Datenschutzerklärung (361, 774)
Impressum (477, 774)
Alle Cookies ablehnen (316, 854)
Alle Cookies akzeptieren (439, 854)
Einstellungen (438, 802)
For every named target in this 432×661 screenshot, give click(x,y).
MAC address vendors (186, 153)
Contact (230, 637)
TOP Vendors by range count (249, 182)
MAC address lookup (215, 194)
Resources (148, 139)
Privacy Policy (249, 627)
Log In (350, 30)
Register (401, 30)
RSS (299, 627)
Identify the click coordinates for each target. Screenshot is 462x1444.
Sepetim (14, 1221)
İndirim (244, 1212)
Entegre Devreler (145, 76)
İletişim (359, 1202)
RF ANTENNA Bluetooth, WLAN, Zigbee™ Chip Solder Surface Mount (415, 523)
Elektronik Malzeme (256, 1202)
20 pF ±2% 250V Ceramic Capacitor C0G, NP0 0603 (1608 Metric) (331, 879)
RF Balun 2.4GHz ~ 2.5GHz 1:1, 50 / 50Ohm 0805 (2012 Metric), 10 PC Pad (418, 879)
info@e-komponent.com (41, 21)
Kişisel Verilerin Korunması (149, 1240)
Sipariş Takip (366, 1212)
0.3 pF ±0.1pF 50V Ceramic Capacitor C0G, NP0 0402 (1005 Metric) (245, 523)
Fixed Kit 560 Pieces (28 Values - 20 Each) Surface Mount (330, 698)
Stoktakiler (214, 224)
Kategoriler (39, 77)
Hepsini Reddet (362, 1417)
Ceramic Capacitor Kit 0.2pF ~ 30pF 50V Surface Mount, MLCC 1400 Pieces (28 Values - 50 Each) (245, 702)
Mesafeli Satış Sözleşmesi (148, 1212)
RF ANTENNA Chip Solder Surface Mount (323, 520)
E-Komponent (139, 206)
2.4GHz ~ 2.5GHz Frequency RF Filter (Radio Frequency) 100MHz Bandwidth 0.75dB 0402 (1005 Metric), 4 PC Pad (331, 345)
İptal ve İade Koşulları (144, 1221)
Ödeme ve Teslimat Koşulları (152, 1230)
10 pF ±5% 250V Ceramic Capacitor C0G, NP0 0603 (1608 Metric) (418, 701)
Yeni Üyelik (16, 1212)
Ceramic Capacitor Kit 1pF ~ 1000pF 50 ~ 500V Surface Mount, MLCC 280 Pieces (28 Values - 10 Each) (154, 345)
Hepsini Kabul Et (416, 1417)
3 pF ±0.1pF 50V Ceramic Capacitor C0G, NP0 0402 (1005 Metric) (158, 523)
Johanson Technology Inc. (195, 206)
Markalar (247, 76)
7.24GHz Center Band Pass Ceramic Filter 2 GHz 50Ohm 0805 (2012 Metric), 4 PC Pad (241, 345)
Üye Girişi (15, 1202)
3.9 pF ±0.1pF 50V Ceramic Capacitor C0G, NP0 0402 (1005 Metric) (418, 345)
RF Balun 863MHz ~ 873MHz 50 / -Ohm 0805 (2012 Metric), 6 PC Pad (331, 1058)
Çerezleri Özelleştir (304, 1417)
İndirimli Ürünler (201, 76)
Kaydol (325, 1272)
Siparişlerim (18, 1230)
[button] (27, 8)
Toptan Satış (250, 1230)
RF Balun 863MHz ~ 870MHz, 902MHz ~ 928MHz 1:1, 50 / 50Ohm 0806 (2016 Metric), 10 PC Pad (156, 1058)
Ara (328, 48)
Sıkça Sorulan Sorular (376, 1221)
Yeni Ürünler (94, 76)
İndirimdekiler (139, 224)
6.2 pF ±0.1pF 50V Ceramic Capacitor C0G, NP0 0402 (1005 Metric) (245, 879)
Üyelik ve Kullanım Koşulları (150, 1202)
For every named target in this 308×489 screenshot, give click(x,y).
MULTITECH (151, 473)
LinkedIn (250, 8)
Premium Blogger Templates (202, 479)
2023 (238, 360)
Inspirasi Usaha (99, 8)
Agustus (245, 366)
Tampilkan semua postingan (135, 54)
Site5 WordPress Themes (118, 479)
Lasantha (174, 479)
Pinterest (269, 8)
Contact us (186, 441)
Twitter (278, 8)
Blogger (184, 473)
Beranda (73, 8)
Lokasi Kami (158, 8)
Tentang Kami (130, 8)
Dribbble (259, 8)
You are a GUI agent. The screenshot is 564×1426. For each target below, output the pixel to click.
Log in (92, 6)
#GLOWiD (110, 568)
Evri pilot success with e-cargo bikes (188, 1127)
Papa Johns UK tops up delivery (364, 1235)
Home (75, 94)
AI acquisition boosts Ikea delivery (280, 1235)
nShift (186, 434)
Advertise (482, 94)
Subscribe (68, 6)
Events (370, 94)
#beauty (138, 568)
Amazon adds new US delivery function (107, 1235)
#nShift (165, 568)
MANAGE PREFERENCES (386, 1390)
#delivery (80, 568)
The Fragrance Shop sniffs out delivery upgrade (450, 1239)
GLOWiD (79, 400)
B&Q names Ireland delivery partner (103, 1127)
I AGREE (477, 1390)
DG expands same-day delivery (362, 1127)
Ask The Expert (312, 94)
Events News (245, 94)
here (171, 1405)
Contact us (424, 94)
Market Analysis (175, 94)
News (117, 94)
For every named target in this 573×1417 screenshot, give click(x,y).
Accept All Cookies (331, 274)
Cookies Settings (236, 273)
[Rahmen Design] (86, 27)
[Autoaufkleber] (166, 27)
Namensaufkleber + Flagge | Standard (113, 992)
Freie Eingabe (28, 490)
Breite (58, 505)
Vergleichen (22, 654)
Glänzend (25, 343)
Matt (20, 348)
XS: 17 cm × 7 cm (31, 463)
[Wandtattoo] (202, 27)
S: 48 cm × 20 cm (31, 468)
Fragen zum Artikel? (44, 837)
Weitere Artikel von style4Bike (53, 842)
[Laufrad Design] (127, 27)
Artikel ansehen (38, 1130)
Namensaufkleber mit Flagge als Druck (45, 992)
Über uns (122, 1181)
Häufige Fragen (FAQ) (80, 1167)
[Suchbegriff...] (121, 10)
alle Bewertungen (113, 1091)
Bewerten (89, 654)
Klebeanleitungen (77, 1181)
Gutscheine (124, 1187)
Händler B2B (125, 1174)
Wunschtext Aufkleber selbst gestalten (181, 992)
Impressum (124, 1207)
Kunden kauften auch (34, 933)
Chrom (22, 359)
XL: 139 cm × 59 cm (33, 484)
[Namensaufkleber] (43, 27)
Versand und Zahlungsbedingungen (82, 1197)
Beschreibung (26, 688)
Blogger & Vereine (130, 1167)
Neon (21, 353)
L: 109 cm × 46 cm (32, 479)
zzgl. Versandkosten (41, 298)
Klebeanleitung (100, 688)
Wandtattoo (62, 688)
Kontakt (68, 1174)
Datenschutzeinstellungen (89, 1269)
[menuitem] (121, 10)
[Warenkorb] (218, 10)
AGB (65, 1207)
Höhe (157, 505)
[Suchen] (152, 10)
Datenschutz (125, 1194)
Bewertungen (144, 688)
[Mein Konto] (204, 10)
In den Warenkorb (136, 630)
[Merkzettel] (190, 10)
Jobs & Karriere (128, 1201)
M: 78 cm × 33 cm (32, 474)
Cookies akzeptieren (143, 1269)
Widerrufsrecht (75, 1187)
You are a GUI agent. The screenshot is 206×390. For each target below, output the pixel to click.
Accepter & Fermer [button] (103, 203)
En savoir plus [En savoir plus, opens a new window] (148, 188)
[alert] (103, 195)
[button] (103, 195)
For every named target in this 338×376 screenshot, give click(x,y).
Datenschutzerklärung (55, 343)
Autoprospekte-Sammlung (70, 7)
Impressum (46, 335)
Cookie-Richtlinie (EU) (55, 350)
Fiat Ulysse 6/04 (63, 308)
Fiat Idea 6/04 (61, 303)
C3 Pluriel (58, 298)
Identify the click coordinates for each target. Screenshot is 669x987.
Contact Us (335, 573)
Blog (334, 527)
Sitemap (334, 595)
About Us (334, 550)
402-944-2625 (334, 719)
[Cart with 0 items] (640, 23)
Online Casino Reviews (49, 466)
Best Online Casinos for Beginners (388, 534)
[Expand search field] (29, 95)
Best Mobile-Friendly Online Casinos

• PROBLEM DETAILS: Repeat the data above, from its first line down to and including the line that contains "20 pF ±2% 250V".

• SOLUTION TO THIS PROBLEM:
Datenschutzerklärung (361, 774)
Impressum (477, 774)
Alle Cookies ablehnen (316, 854)
Alle Cookies akzeptieren (439, 854)
Einstellungen (438, 802)
For every named target in this 432×661 screenshot, give click(x,y).
MAC address vendors (186, 153)
Contact (230, 637)
TOP Vendors by range count (249, 182)
MAC address lookup (215, 194)
Resources (148, 139)
Privacy Policy (249, 627)
Log In (350, 30)
Register (401, 30)
RSS (299, 627)
Identify the click coordinates for each target. Screenshot is 462x1444.
Sepetim (14, 1221)
İndirim (244, 1212)
Entegre Devreler (145, 76)
İletişim (359, 1202)
RF ANTENNA Bluetooth, WLAN, Zigbee™ Chip Solder Surface Mount (415, 523)
Elektronik Malzeme (256, 1202)
20 pF ±2% 250V Ceramic Capacitor C0G, NP0 0603 (1608 Metric) (331, 879)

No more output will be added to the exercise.